* DESCRIPTION OF THE TASK:
Convert the records below into a Markdown table with two columns, "Row" and "Line." Give each non-blank line its own numbered row and leave out the blank lines.

* TASK DATA:
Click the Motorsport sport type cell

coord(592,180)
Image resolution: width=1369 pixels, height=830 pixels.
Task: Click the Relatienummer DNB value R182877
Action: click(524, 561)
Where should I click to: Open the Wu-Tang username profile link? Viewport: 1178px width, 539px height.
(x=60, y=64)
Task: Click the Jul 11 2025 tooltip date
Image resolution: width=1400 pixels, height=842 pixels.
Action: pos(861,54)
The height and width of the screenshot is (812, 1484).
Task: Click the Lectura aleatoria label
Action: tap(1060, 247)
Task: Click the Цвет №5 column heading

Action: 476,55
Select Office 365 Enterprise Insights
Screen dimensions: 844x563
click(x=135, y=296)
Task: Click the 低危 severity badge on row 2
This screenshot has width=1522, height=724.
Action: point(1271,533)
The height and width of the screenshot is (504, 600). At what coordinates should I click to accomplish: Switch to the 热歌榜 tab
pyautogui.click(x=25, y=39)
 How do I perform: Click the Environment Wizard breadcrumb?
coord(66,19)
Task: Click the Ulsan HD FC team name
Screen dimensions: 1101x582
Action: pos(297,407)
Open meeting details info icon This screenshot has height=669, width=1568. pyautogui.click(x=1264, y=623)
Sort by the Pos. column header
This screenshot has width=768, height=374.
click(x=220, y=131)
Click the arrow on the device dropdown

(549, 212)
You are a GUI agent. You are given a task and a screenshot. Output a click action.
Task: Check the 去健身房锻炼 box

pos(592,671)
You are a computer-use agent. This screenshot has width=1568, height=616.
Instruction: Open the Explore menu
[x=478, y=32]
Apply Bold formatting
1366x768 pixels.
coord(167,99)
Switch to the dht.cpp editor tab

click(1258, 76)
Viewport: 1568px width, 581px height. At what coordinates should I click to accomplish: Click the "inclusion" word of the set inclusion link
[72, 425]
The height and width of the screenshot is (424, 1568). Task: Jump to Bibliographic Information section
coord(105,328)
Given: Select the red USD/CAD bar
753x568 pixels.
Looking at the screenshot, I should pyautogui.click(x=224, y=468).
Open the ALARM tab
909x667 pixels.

* EXERCISE OUTPUT:
| Row | Line |
|---|---|
| 1 | Click the Motorsport sport type cell |
| 2 | coord(592,180) |
| 3 | Image resolution: width=1369 pixels, height=830 pixels. |
| 4 | Task: Click the Relatienummer DNB value R182877 |
| 5 | Action: click(524, 561) |
| 6 | Where should I click to: Open the Wu-Tang username profile link? Viewport: 1178px width, 539px height. |
| 7 | (x=60, y=64) |
| 8 | Task: Click the Jul 11 2025 tooltip date |
| 9 | Image resolution: width=1400 pixels, height=842 pixels. |
| 10 | Action: pos(861,54) |
| 11 | The height and width of the screenshot is (812, 1484). |
| 12 | Task: Click the Lectura aleatoria label |
| 13 | Action: tap(1060, 247) |
| 14 | Task: Click the Цвет №5 column heading |
| 15 | Action: 476,55 |
| 16 | Select Office 365 Enterprise Insights |
| 17 | Screen dimensions: 844x563 |
| 18 | click(x=135, y=296) |
| 19 | Task: Click the 低危 severity badge on row 2 |
| 20 | This screenshot has width=1522, height=724. |
| 21 | Action: point(1271,533) |
| 22 | The height and width of the screenshot is (504, 600). At what coordinates should I click to accomplish: Switch to the 热歌榜 tab |
| 23 | pyautogui.click(x=25, y=39) |
| 24 |  How do I perform: Click the Environment Wizard breadcrumb? |
| 25 | coord(66,19) |
| 26 | Task: Click the Ulsan HD FC team name |
| 27 | Screen dimensions: 1101x582 |
| 28 | Action: pos(297,407) |
| 29 | Open meeting details info icon This screenshot has height=669, width=1568. pyautogui.click(x=1264, y=623) |
| 30 | Sort by the Pos. column header |
| 31 | This screenshot has width=768, height=374. |
| 32 | click(x=220, y=131) |
| 33 | Click the arrow on the device dropdown |
| 34 | (549, 212) |
| 35 | You are a GUI agent. You are given a task and a screenshot. Output a click action. |
| 36 | Task: Check the 去健身房锻炼 box |
| 37 | pos(592,671) |
| 38 | You are a computer-use agent. This screenshot has width=1568, height=616. |
| 39 | Instruction: Open the Explore menu |
| 40 | [x=478, y=32] |
| 41 | Apply Bold formatting |
| 42 | 1366x768 pixels. |
| 43 | coord(167,99) |
| 44 | Switch to the dht.cpp editor tab |
| 45 | click(1258, 76) |
| 46 | Viewport: 1568px width, 581px height. At what coordinates should I click to accomplish: Click the "inclusion" word of the set inclusion link |
| 47 | [72, 425] |
| 48 | The height and width of the screenshot is (424, 1568). Task: Jump to Bibliographic Information section |
| 49 | coord(105,328) |
| 50 | Given: Select the red USD/CAD bar |
| 51 | 753x568 pixels. |
| 52 | Looking at the screenshot, I should pyautogui.click(x=224, y=468). |
| 53 | Open the ALARM tab |
| 54 | 909x667 pixels. |